A: Yes, there will be shale oil developed outside the US; there already is some in Canada. But the oil and gas culture here in North America is vastly different than what exists elsewhere in the world. So I think development of tight oil elsewhere is going to be much slower than it is in the US. We should look at tight oil as a brief reprieve in terms of the overall world supply picture. Conventional medium and light oil has basically been on a plateau since 2005. It has gone up a little bit, but the growth in liquids supply has really come from tar sands, heavy oil, tight oil, natural gas liquids and biofuels—in other words from expensive, difficult-to-develop sources. In my view the tight oil reprieve is not sustainable at high levels. But it is buying us a bit of time. I certainly don’t think people should be complacent about the oil supply picture going forward because of North American tight oil production.

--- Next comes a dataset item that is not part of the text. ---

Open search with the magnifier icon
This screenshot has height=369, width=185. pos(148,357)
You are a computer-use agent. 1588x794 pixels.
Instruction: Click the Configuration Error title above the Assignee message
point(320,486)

Q: That is obviously a discordant message with the standard line from that which we hear from the press of late. How do the press and the industry respond to your message?

A: It spans a spectrum. If you talk to scientists and geologists, they are generally my biggest supporters. I havelunch with the manager of gas supply for a large multi-national whenever I am in Calgary. But he certainly can’t reiterate anything that we talked about when he goes back to work. Old (retired) colleagues at the Geological Survey of Canada are huge fans. People who actually work for the Canadian government are more reticent to share that view, although some of them do privately. People who have taken swipes at me, including a fellow from Forbes magazine, often appear to me to be industry shills, not scientists. A lot of what you hear in the press is people just filling column-inches, surveying opinions, repeating the new conventional wisdom. Not many of them have actually gone to the numbers and ground the data—that’s relatively rare.

And a lot of the industry players have a vested interest in a certain point of view. I’m in the very enviable position of being retired with a federal government pension check. I don’t have any vested interest except for my four grandkids and my concern for what their future will be like. We really do have to rethink the whole paradigm of the human race’s high reliance on fossil fuel energy that has served us so well over the last century.

Post Carbon Fellow David Hughes is an earth scientist who served with the Geological Survey of Canada for more than three decades. He now heads the consultancy Global Sustainability Research Inc.